The beam is well and truly siliconed in place from way back when it was probably first assembled, so splitting the beam away from the hull really was going to be a major PITA..... and I couldn't see why I needed to disturb it.

That meant I couldn't feed the bolt through the beam and then down the hole that easily.... went with the easy option of bolt up through the timber and thread and nut in the beam.
If in the future I have to drop the beams of then yes I'd put the bolt head inside the alloy beam as you've suggested
wink


As for the traveller track.....
I have a couple of attachment ideas

option 1
The old self tappers stainless screws held quite well over the years but they created a corrosion issue, sure that took ~30years to corrode the anodising away and a slight pitting around the screw hole so it would be safe to say that the screws would last another 10years of trouble free work.... maybe confused

option 2
rivets....
shocked

option 3
tig weld it
grin


then the grey matter started grumbling around and I ended up with a combination that will do for the time being (read I'm low on argon gas and don't have enough left for that amount or tig work wink )

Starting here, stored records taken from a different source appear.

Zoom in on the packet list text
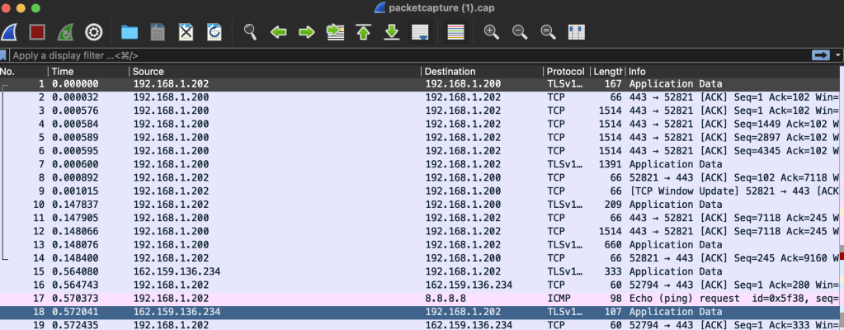This screenshot has height=330, width=844. pyautogui.click(x=491, y=32)
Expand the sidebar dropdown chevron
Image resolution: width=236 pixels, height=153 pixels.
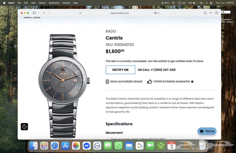pyautogui.click(x=39, y=13)
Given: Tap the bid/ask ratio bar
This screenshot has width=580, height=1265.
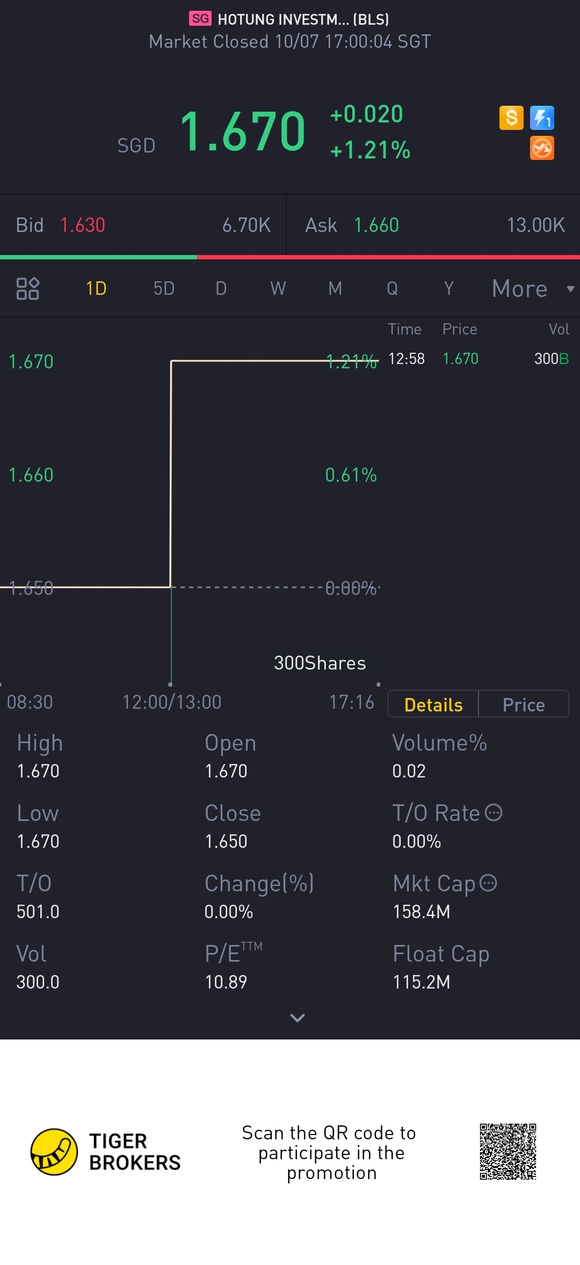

So I dragged out the trusty old riveter, looked long n hard at the 30mm grip rivets I have, had a gander at the countersunk hole in the track and decided I know exactly why the rivets come loose....

lathe time grin

Obviously, one needs countersunk pop-rivets if one is going to put them in a countersunk hole because if you use pan head rivets in a countersunk hole then its only the very outer part of the rivet head that is gripping, the actual throat of the rivet is doing diddly-squat and its the throat that does the work and its there where the max strength of a rivet exists !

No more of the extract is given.